Wednesday, February 20, 2013

Bennett & Scull reviewed at SFFWorld

It’s been far too long since I’ve posted about the reviews of mine that have gone live at SFFWorld. This week's review roundup includes one from me and one from Mark, as is typical. Mark has been chugging along with new reviews on a nearly basis, while I’ve been going about every other week.

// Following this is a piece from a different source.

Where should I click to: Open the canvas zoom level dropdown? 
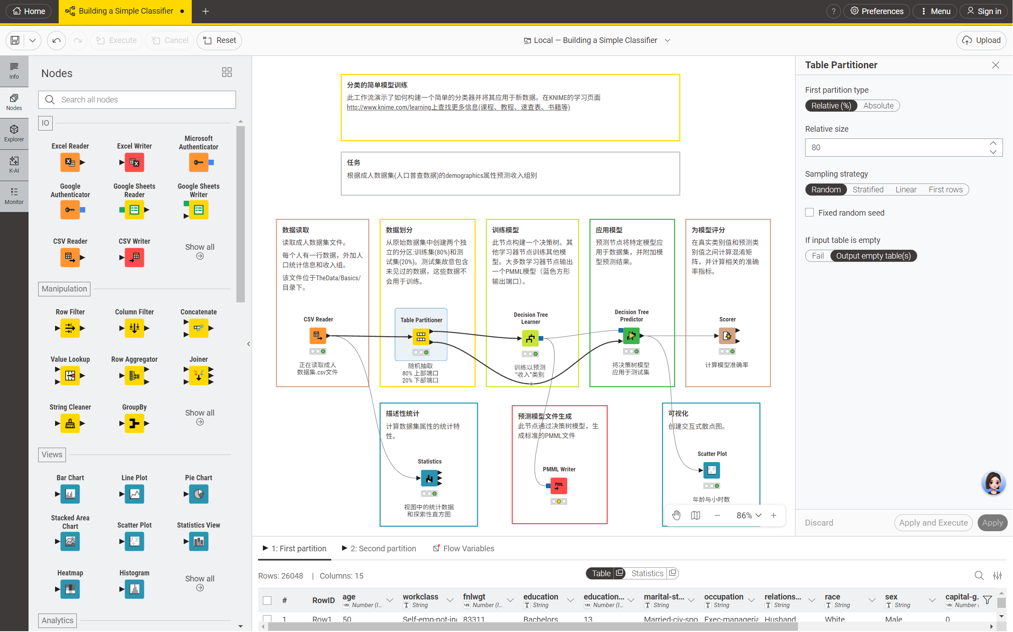pos(749,515)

Last year the best novel I read was The Troupe by Robert Jackson Bennett so I was very excited about reading his lastest/2013 release American Elsewhere, which is a stunning novel in its own right:

After some getting to know Mona before she makes her journey to Wink, and a very creepy prologue, Bennett’s narrative takes hold and allows readers a peek into the window of a nearly perfect Small Town, USA. Mona arrives in Wink as a funeral is being held, which is not the most welcoming event to a new visitor but which also sets the tone for the novel. Of course Wink is not really normal in any fashion other than the most superficial. Posited in a canyon which is overlooked by Coburn National Laboratory and Observatory, much of Wink’s population was a support town for the lab. 

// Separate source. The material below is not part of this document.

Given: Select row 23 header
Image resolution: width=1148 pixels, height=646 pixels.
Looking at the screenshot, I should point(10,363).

Bennett raises a lot of questions in the novel and the answers the characters provide are discovered through a narrative that is, for the most part, taut and flavored with unsettling and creepy scenes. Two primary mysteries plague Mona (and the reader) throughout the narrative – who was Laura and what was the nature of Coburn’s research? Mona’s discovery of those two things and how they relate to each other is filled with dread and some otherworldly elements that would fit right at home in an H.P. Lovecraft story, a Stephen King novel, or something in one of Neil Gaiman’s various invented worlds.

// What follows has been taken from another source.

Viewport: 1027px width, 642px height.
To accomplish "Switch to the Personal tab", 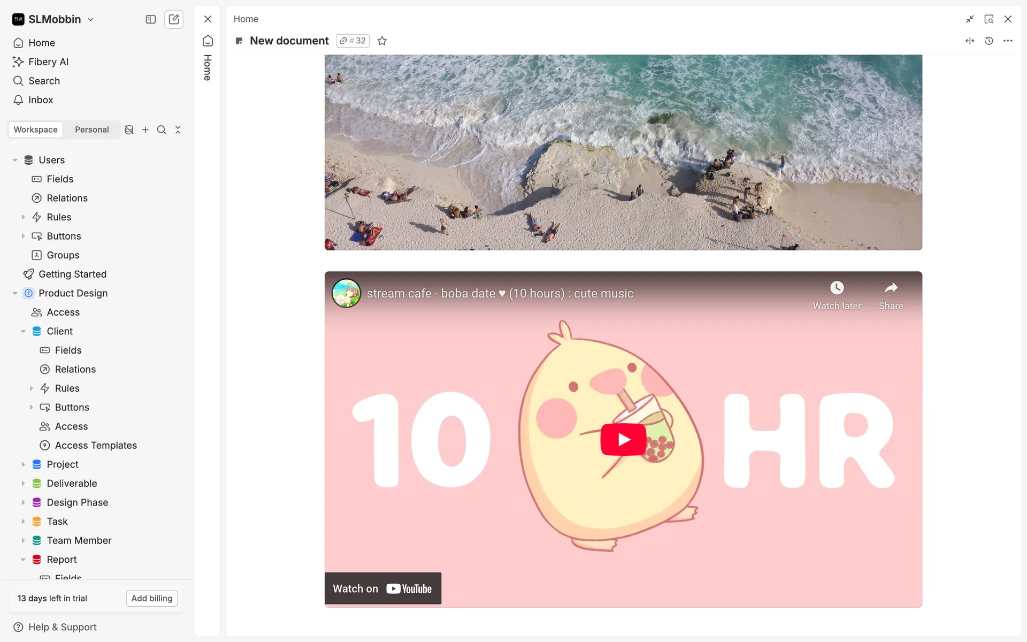I will 91,129.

Mark seems to be on a quest through the debut fantasies of late 2012 / early 2013. The latest novel to be on the path of this quest is The Grim Company, Luke Scull’s debut novel and the launch of his Age of Ruin series:

…this is not family-friendly Fantasy, nor does it try to be. Here Luke is clearly going for an Abercrombie vibe rather than, let’s say, a David Eddings. Some readers will welcome this and be unperturbed about the plethora of sexual and genitalia references, volatile swearing and bodily function references throughout. I can handle that as much as the next man (or woman), but for me, it was so often used that it began to feel unnecessarily obtrusive. The copious references to arses and what could be/would be/ should be done to them, for example, would make a proctologist proud, but ‘in the end’ became irritating (see what I did there?) Whilst it could be said that such matters are rather typical in today’s gritty novels, here at times it detracted from the rather important point of showing and telling me what important is going on.

It is perhaps the range of characters and what they have to do that propel this multi-threaded epic tale. There is a lot going on. It is a world where magic is in decline. Wild Magic can be mined in this world because it exists as crystalline residue left by dying Gods at the time of the Godswar. It is used by the Magelords as a resource that is used to create Augmentors, their elite bodyguards, whose numbers are in decline. The magic is also wanted by a group of Dorminian rebels, known as the Shard, who hope that their procurement will enable them to strike back at Dorminia’s oppressive Magelord, Salazar. The task is taken on by a motley crew.